→ **JOB**: Recast the rows from the line containing "This screenshot has height=631, width=1522." through the line containing "will pyautogui.click(x=492, y=142)." as a Markdown table with the columns Number and Record line, skipping blank lines.
++++ RECORD EXCERPTS
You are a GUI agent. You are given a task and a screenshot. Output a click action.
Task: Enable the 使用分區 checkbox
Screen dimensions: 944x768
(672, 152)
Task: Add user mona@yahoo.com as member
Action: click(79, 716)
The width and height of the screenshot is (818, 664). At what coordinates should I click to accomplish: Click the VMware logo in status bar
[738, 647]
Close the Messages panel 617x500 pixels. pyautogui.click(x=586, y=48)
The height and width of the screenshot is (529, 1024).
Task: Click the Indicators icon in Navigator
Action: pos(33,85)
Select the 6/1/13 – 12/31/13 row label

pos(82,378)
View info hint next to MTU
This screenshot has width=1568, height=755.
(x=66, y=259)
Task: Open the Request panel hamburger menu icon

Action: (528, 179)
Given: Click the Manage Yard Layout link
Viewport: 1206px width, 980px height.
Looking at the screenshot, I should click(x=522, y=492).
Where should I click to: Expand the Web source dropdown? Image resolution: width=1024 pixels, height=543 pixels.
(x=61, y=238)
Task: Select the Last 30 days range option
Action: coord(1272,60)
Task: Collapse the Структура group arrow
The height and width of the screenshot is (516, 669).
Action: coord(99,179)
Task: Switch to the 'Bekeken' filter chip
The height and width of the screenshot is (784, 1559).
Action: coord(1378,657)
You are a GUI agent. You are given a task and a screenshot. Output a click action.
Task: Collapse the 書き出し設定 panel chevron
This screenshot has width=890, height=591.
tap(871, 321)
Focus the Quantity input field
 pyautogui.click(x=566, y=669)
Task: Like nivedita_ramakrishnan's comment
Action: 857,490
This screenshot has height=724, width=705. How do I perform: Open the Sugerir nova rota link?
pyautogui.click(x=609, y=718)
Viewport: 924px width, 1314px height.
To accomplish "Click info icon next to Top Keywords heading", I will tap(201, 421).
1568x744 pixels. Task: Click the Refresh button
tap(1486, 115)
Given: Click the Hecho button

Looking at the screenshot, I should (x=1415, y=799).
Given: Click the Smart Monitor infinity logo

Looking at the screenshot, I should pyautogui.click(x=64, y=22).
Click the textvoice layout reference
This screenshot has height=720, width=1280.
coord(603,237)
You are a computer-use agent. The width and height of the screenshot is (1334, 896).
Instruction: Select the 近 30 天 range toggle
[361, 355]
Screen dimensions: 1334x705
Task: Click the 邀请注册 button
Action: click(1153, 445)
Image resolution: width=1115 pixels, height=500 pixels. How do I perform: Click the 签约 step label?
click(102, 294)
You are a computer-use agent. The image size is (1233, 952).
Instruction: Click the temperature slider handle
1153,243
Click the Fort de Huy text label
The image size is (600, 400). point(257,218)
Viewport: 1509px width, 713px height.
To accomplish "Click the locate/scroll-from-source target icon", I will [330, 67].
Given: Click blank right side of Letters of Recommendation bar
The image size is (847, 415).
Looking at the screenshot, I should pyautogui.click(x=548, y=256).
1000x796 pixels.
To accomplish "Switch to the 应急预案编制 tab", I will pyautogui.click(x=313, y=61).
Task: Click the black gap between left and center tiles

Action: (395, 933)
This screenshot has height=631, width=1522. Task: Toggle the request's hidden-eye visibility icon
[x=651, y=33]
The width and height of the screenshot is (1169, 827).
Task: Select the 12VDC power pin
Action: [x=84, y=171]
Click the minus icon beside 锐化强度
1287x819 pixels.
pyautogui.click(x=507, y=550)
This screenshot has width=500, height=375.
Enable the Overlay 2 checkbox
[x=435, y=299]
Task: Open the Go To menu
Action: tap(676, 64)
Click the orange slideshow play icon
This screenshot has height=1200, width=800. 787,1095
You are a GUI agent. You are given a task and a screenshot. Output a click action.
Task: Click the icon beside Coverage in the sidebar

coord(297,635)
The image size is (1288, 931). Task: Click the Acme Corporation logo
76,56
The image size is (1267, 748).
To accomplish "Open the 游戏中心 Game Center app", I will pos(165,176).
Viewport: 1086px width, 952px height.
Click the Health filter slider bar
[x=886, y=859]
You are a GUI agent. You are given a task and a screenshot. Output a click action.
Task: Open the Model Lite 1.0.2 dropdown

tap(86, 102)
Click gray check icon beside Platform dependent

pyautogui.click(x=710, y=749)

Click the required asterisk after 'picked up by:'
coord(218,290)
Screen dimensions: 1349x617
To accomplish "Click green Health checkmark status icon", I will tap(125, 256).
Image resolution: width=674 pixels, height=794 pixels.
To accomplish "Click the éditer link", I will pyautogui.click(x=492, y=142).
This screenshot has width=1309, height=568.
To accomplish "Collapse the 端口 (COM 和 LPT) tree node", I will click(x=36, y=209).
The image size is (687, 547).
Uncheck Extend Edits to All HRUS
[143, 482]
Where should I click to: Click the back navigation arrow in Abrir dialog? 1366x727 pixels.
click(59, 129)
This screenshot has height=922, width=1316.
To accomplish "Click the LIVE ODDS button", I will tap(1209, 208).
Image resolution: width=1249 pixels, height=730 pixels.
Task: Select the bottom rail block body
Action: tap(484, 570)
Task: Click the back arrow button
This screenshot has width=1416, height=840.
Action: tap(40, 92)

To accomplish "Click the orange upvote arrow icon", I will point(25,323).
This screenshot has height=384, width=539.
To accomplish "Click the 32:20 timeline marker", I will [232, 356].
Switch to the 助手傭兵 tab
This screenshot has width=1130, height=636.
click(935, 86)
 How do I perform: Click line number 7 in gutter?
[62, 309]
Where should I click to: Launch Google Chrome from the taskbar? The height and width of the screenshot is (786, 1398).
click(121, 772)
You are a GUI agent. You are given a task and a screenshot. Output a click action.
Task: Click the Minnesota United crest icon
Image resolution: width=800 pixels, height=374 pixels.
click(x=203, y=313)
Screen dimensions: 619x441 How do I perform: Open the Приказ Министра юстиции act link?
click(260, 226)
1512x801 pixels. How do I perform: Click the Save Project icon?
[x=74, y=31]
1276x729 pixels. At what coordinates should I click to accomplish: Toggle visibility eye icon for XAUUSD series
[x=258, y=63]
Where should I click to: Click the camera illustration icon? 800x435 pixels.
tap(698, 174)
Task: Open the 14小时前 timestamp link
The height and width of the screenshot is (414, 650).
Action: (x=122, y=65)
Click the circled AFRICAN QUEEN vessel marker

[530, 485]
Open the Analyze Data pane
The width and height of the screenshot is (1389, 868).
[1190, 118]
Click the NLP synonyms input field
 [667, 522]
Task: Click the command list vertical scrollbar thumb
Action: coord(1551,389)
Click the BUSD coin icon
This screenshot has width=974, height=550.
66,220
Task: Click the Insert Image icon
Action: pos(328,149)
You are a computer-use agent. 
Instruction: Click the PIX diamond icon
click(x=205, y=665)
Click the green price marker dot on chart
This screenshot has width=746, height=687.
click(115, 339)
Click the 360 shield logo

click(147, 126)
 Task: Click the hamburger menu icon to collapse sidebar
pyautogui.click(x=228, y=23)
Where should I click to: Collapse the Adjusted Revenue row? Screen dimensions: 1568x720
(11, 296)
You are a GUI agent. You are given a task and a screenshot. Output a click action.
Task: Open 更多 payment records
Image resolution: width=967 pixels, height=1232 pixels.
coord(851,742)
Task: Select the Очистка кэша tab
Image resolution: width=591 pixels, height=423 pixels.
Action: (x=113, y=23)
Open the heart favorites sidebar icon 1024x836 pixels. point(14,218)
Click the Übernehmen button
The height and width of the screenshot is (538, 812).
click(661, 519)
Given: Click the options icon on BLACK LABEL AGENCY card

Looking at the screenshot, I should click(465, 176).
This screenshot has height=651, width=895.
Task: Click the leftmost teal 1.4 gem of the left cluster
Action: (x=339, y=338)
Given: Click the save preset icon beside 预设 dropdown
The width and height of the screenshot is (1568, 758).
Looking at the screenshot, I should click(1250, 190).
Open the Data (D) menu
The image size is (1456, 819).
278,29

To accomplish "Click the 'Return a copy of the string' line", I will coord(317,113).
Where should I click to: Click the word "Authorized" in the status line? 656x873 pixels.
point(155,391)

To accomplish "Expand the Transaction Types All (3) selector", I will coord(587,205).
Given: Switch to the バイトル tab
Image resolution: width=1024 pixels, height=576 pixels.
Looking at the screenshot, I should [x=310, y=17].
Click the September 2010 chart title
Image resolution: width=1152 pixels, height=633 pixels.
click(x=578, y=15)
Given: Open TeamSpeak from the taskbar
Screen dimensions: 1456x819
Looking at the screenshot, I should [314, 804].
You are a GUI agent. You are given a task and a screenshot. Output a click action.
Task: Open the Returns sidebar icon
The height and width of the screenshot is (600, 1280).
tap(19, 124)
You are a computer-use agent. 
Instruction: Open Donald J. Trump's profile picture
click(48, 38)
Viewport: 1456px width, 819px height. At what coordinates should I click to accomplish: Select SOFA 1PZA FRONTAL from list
++++++++
→ **SOLUTION**:
| Number | Record line |
|---|---|
| 1 | This screenshot has height=631, width=1522. Task: Toggle the request's hidden-eye visibility icon |
| 2 | [x=651, y=33] |
| 3 | The width and height of the screenshot is (1169, 827). |
| 4 | Task: Select the 12VDC power pin |
| 5 | Action: [x=84, y=171] |
| 6 | Click the minus icon beside 锐化强度 |
| 7 | 1287x819 pixels. |
| 8 | pyautogui.click(x=507, y=550) |
| 9 | This screenshot has width=500, height=375. |
| 10 | Enable the Overlay 2 checkbox |
| 11 | [x=435, y=299] |
| 12 | Task: Open the Go To menu |
| 13 | Action: tap(676, 64) |
| 14 | Click the orange slideshow play icon |
| 15 | This screenshot has height=1200, width=800. 787,1095 |
| 16 | You are a GUI agent. You are given a task and a screenshot. Output a click action. |
| 17 | Task: Click the icon beside Coverage in the sidebar |
| 18 | coord(297,635) |
| 19 | The image size is (1288, 931). Task: Click the Acme Corporation logo |
| 20 | 76,56 |
| 21 | The image size is (1267, 748). |
| 22 | To accomplish "Open the 游戏中心 Game Center app", I will pos(165,176). |
| 23 | Viewport: 1086px width, 952px height. |
| 24 | Click the Health filter slider bar |
| 25 | [x=886, y=859] |
| 26 | You are a GUI agent. You are given a task and a screenshot. Output a click action. |
| 27 | Task: Open the Model Lite 1.0.2 dropdown |
| 28 | tap(86, 102) |
| 29 | Click gray check icon beside Platform dependent |
| 30 | pyautogui.click(x=710, y=749) |
| 31 | Click the required asterisk after 'picked up by:' |
| 32 | coord(218,290) |
| 33 | Screen dimensions: 1349x617 |
| 34 | To accomplish "Click green Health checkmark status icon", I will tap(125, 256). |
| 35 | Image resolution: width=674 pixels, height=794 pixels. |
| 36 | To accomplish "Click the éditer link", I will pyautogui.click(x=492, y=142). |